Designing Tool Schemas That AI Models Love
The difference between an MCP server that works flawlessly and one that confuses AI models comes down to tool design. A well-designed tool schema tells the AI exactly what the tool does, what inputs it needs, and what output to expect.
The Three Pillars of Tool Design
1. Clear, Action-Oriented Names
❌ Bad: "data" — What data? What action?
❌ Bad: "process-thing" — Vague, unhelpful
✅ Good: "search-users" — Clear action + target
✅ Good: "create-invoice" — Specific, unambiguous
✅ Good: "get-order-status" — Descriptive verb + noun
2. Descriptive Tool Descriptions
The description is what the AI reads to decide whether to use your tool. Be specific:
// ❌ Bad: Too vague
server.tool("query", "Query the database", ...);
// ✅ Good: Specific about what, when, and limitations
server.tool(
"search-products",
"Search the product catalog by name, category, or price range. Returns up to 20 matching products with name, price, and availability. Use this when the user asks about products, inventory, or pricing.",
...
);
3. Well-Annotated Input Schemas
Every parameter needs a clear description:
server.tool(
"search-products",
"Search the product catalog",
{
query: z.string()
.describe("Search term to match against product name and description"),
category: z.string().optional()
.describe("Filter by category slug (e.g., 'electronics', 'clothing')"),
min_price: z.number().min(0).optional()
.describe("Minimum price in USD (inclusive)"),
max_price: z.number().min(0).optional()
.describe("Maximum price in USD (inclusive)"),
limit: z.number().min(1).max(50).default(20)

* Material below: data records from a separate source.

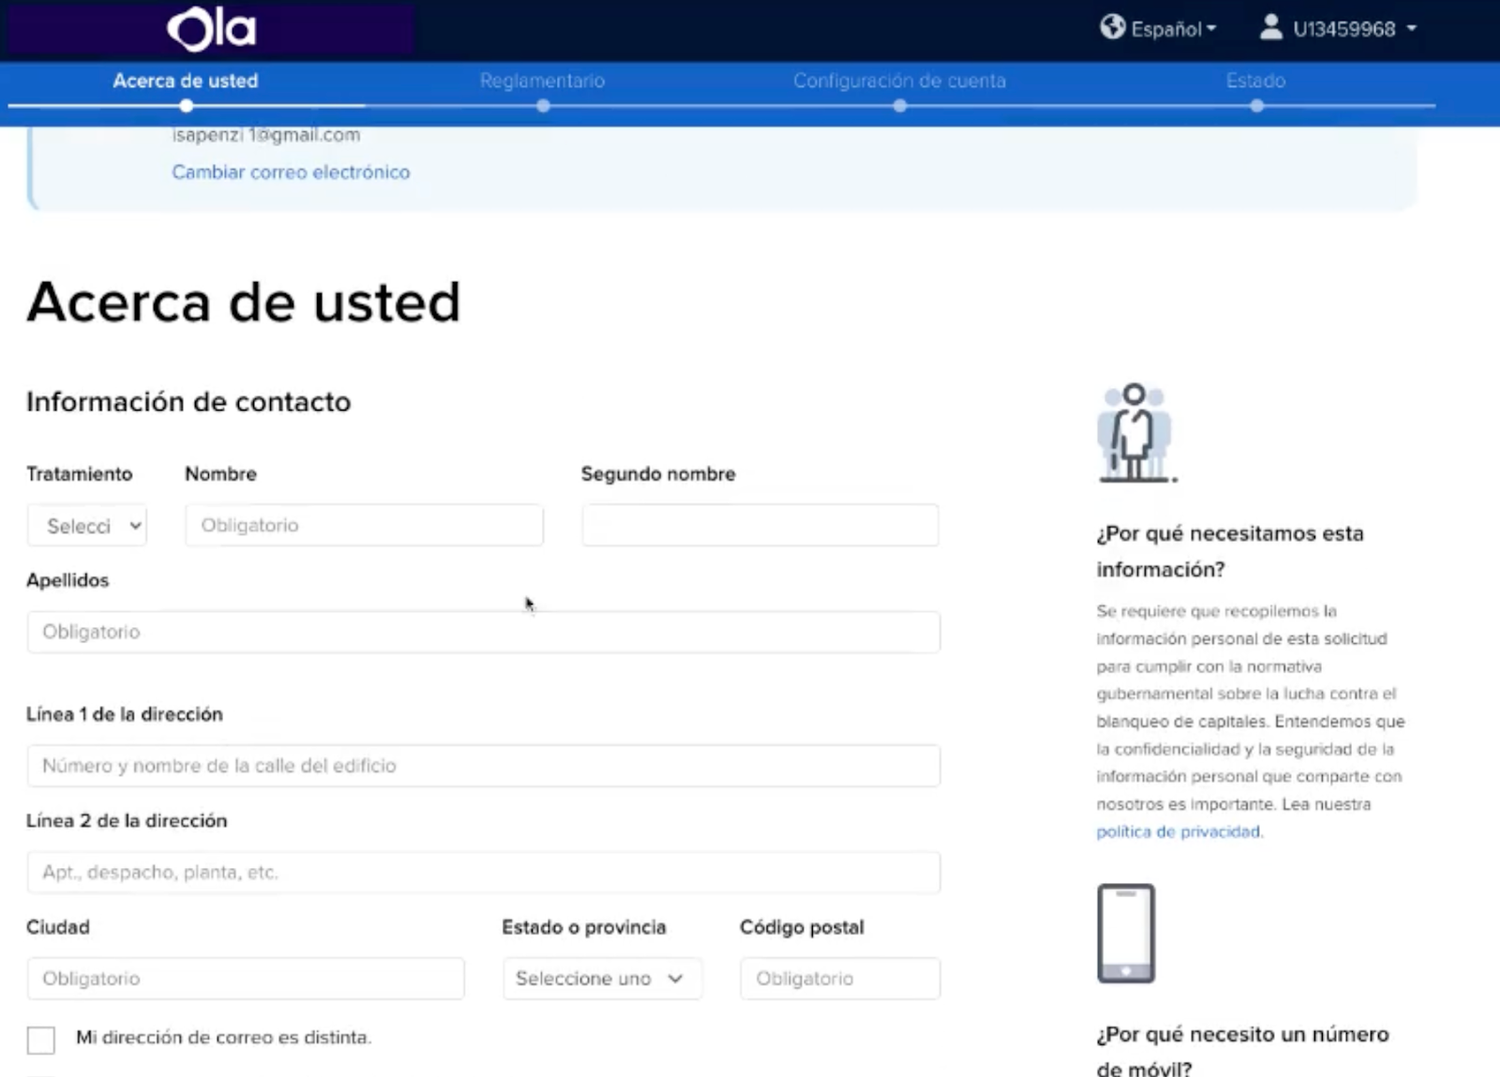Select the Código postal input field
Image resolution: width=1500 pixels, height=1077 pixels.
pyautogui.click(x=839, y=979)
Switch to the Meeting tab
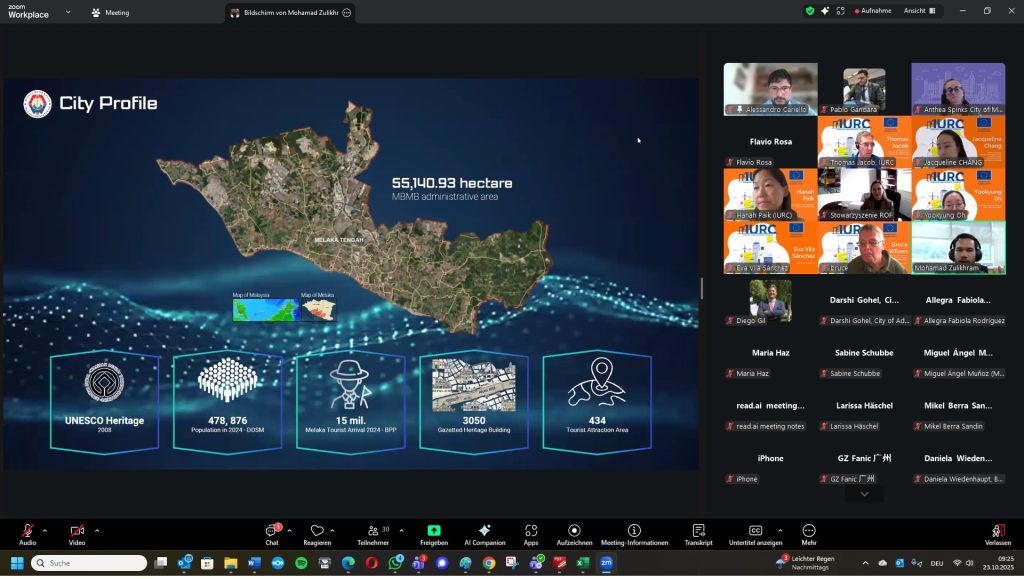The image size is (1024, 579). 111,13
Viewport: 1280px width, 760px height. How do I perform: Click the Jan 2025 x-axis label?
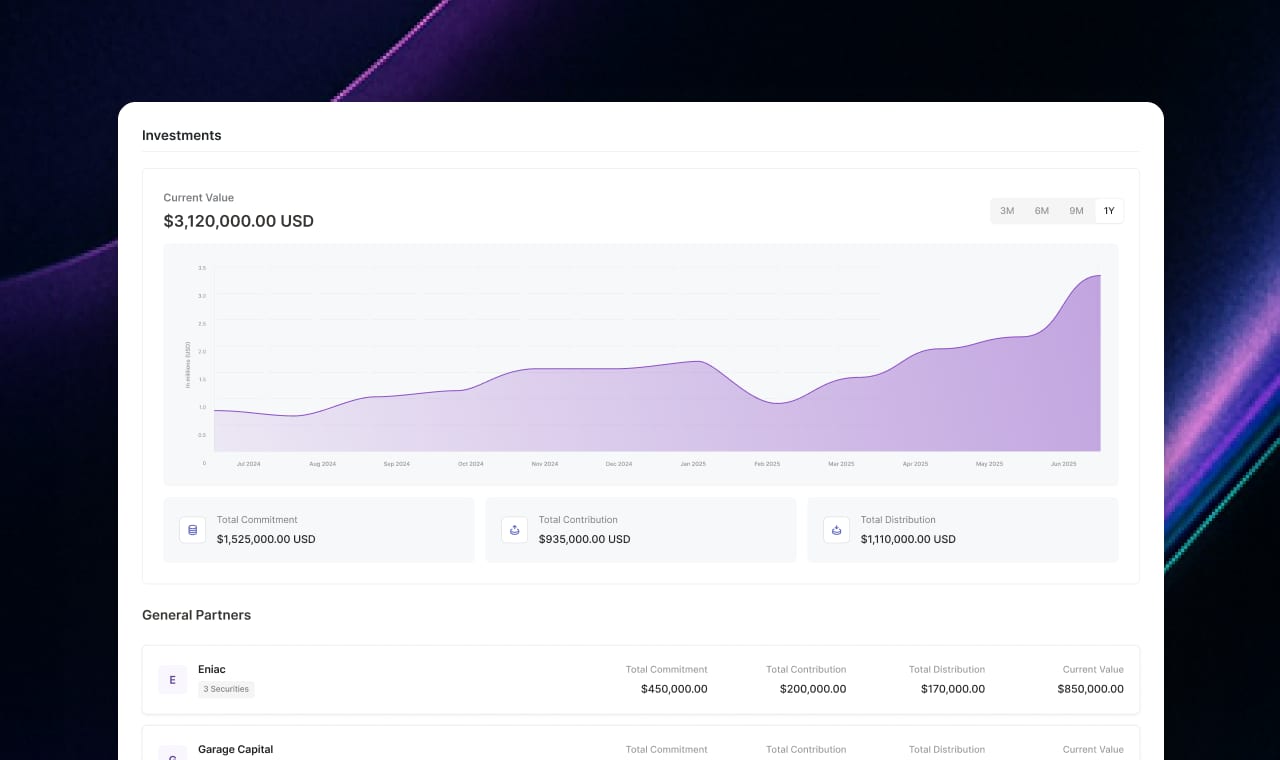[x=693, y=464]
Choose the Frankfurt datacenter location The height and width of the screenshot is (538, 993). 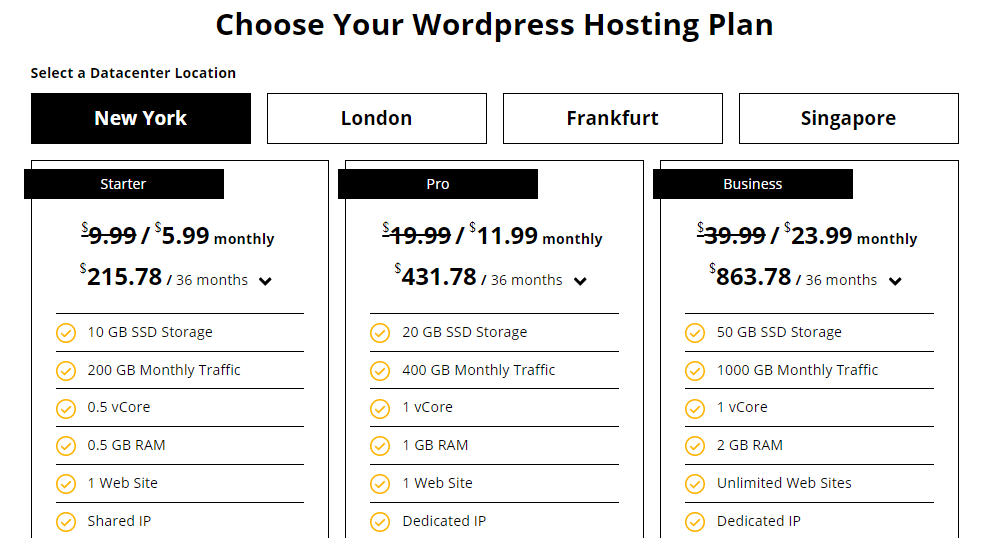pyautogui.click(x=612, y=118)
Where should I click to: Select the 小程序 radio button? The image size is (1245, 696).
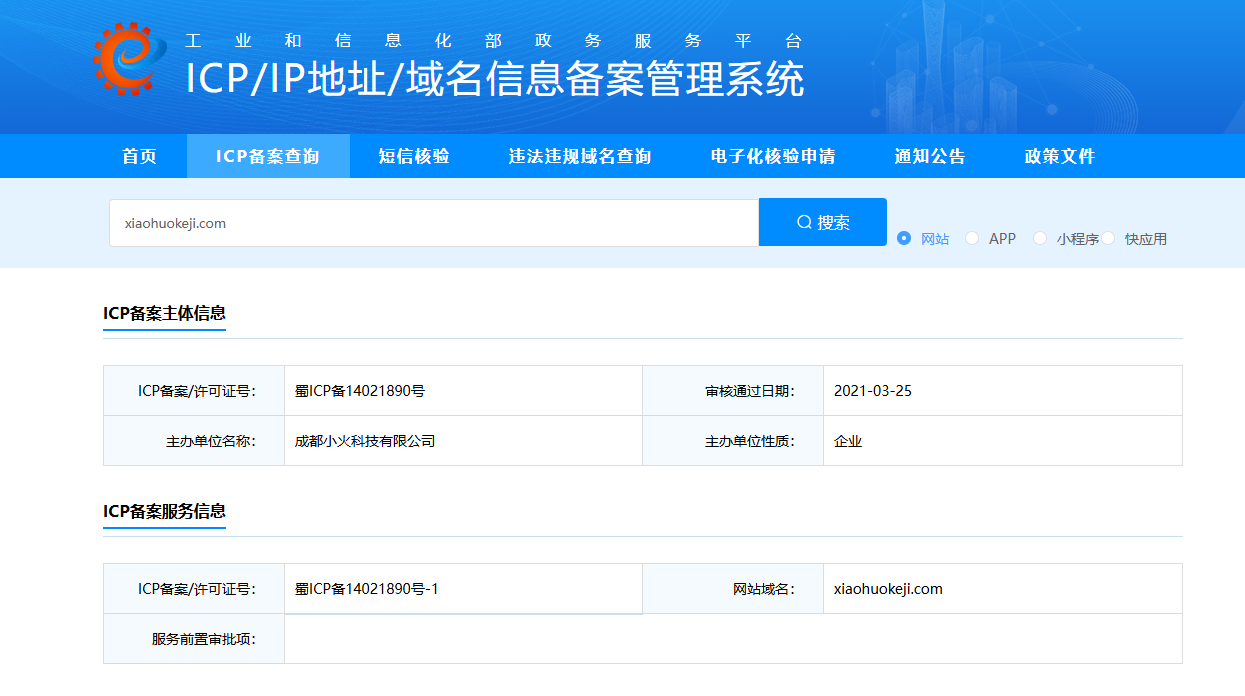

.describe("Maximum number of results to return (default: 20)"),
},
async ({ query, category, min_price, max_price, limit }) => {
// Implementation
}
);
Tool Output Best Practices
Structure your output so the AI can parse and reason about it:
// ❌ Bad: Unstructured blob
return { content: [{ type: "text", text: "John Smith 30 john@example.com active" }] };
// ✅ Good: Structured, labeled output
return {
content: [{
type: "text",
text: [
"## User Found",
"",
"| Field | Value |",
"|-------|-------|",
`| Name | ${user.name} |`,
`| Age | ${user.age} |`,
`| Email | ${user.email} |`,
`| Status | ${user.status} |`,
].join("\n"),
}],
};
Annotation Metadata
MCP supports tool annotations that help clients display UI hints:
server.tool(
"delete-user",
"Permanently delete a user account and all associated data",
{ userId: z.string().uuid() },
async ({ userId }) => { /* ... */ },
{
annotations: {
title: "Delete User Account",
readOnlyHint: false,
destructiveHint: true, // Warns the user this is destructive
idempotentHint: true, // Safe to retry
openWorldHint: false, // Does not access external services
},
}
);
The "Golden Rule" of Tool Design
Design your tools as if the AI model is a smart junior developer who has never seen your codebase. It can follow instructions perfectly, but it needs clear, explicit guidance about:
- What the tool does
- What each parameter means
- What values are valid
- What the output format looks like
- When to use this tool vs. another
Key Takeaway
Great tool design is the difference between AI that fumbles and AI that flows. Use action-oriented names, write descriptions the AI can reason about, annotate every parameter, and structure output for easy parsing. The 5 minutes you spend on schema design saves hours of debugging later.